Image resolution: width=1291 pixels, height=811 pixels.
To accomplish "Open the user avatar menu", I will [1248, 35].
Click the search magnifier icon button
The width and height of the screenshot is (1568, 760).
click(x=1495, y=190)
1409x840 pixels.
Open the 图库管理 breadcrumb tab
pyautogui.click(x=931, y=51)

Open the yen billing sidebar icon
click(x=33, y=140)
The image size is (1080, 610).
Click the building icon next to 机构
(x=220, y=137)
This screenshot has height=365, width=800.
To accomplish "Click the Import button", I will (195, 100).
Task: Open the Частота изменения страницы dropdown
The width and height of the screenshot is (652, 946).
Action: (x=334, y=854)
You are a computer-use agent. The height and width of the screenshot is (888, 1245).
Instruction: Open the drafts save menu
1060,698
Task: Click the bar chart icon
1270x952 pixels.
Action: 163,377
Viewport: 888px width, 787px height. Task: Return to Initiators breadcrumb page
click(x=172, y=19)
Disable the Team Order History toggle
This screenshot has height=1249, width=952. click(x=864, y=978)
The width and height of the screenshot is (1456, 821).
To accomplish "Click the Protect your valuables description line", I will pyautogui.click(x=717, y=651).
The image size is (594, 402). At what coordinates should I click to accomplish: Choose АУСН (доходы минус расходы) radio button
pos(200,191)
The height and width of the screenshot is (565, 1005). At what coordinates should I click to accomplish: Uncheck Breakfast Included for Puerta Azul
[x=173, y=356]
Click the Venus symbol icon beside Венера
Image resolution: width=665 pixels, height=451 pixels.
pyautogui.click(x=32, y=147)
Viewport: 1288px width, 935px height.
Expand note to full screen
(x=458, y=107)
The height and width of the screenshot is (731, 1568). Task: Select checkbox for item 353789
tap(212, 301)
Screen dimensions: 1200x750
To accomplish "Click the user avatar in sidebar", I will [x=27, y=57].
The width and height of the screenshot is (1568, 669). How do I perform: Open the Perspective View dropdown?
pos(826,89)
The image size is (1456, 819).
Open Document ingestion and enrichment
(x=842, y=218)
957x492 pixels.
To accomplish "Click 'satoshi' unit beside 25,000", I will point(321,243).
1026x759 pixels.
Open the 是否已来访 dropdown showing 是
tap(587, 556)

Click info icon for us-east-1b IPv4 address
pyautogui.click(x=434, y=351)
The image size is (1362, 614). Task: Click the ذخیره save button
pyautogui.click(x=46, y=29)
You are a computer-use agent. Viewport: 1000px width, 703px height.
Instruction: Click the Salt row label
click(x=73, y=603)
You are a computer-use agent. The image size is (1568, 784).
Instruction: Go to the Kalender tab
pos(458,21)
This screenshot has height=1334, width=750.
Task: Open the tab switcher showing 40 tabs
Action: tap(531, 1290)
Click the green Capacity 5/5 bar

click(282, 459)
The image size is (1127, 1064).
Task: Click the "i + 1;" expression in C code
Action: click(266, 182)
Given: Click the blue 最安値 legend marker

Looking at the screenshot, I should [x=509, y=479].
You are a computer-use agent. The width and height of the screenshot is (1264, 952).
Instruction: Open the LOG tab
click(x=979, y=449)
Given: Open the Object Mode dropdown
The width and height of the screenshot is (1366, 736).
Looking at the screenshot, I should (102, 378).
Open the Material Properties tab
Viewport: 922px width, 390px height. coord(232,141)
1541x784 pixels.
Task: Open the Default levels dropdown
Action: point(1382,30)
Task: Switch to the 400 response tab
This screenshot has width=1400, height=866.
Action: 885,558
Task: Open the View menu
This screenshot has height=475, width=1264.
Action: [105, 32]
________________________
### Exercise instructions
Transcribe all of the data above line for line without changing anything.

### Answer to the problem
Image resolution: width=1291 pixels, height=811 pixels.
To accomplish "Open the user avatar menu", I will [1248, 35].
Click the search magnifier icon button
The width and height of the screenshot is (1568, 760).
click(x=1495, y=190)
1409x840 pixels.
Open the 图库管理 breadcrumb tab
pyautogui.click(x=931, y=51)

Open the yen billing sidebar icon
click(x=33, y=140)
The image size is (1080, 610).
Click the building icon next to 机构
(x=220, y=137)
This screenshot has height=365, width=800.
To accomplish "Click the Import button", I will (195, 100).
Task: Open the Частота изменения страницы dropdown
The width and height of the screenshot is (652, 946).
Action: (x=334, y=854)
You are a computer-use agent. The height and width of the screenshot is (888, 1245).
Instruction: Open the drafts save menu
1060,698
Task: Click the bar chart icon
1270x952 pixels.
Action: 163,377
Viewport: 888px width, 787px height. Task: Return to Initiators breadcrumb page
click(x=172, y=19)
Disable the Team Order History toggle
This screenshot has height=1249, width=952. click(x=864, y=978)
The width and height of the screenshot is (1456, 821).
To accomplish "Click the Protect your valuables description line", I will pyautogui.click(x=717, y=651).
The image size is (594, 402). At what coordinates should I click to accomplish: Choose АУСН (доходы минус расходы) radio button
pos(200,191)
The height and width of the screenshot is (565, 1005). At what coordinates should I click to accomplish: Uncheck Breakfast Included for Puerta Azul
[x=173, y=356]
Click the Venus symbol icon beside Венера
Image resolution: width=665 pixels, height=451 pixels.
pyautogui.click(x=32, y=147)
Viewport: 1288px width, 935px height.
Expand note to full screen
(x=458, y=107)
The height and width of the screenshot is (731, 1568). Task: Select checkbox for item 353789
tap(212, 301)
Screen dimensions: 1200x750
To accomplish "Click the user avatar in sidebar", I will [x=27, y=57].
The width and height of the screenshot is (1568, 669). How do I perform: Open the Perspective View dropdown?
pos(826,89)
The image size is (1456, 819).
Open Document ingestion and enrichment
(x=842, y=218)
957x492 pixels.
To accomplish "Click 'satoshi' unit beside 25,000", I will point(321,243).
1026x759 pixels.
Open the 是否已来访 dropdown showing 是
tap(587, 556)

Click info icon for us-east-1b IPv4 address
pyautogui.click(x=434, y=351)
The image size is (1362, 614). Task: Click the ذخیره save button
pyautogui.click(x=46, y=29)
You are a computer-use agent. Viewport: 1000px width, 703px height.
Instruction: Click the Salt row label
click(x=73, y=603)
You are a computer-use agent. The image size is (1568, 784).
Instruction: Go to the Kalender tab
pos(458,21)
This screenshot has height=1334, width=750.
Task: Open the tab switcher showing 40 tabs
Action: tap(531, 1290)
Click the green Capacity 5/5 bar

click(282, 459)
The image size is (1127, 1064).
Task: Click the "i + 1;" expression in C code
Action: click(266, 182)
Given: Click the blue 最安値 legend marker

Looking at the screenshot, I should [x=509, y=479].
You are a computer-use agent. The width and height of the screenshot is (1264, 952).
Instruction: Open the LOG tab
click(x=979, y=449)
Given: Open the Object Mode dropdown
The width and height of the screenshot is (1366, 736).
Looking at the screenshot, I should (102, 378).
Open the Material Properties tab
Viewport: 922px width, 390px height. coord(232,141)
1541x784 pixels.
Task: Open the Default levels dropdown
Action: point(1382,30)
Task: Switch to the 400 response tab
This screenshot has width=1400, height=866.
Action: 885,558
Task: Open the View menu
This screenshot has height=475, width=1264.
Action: [105, 32]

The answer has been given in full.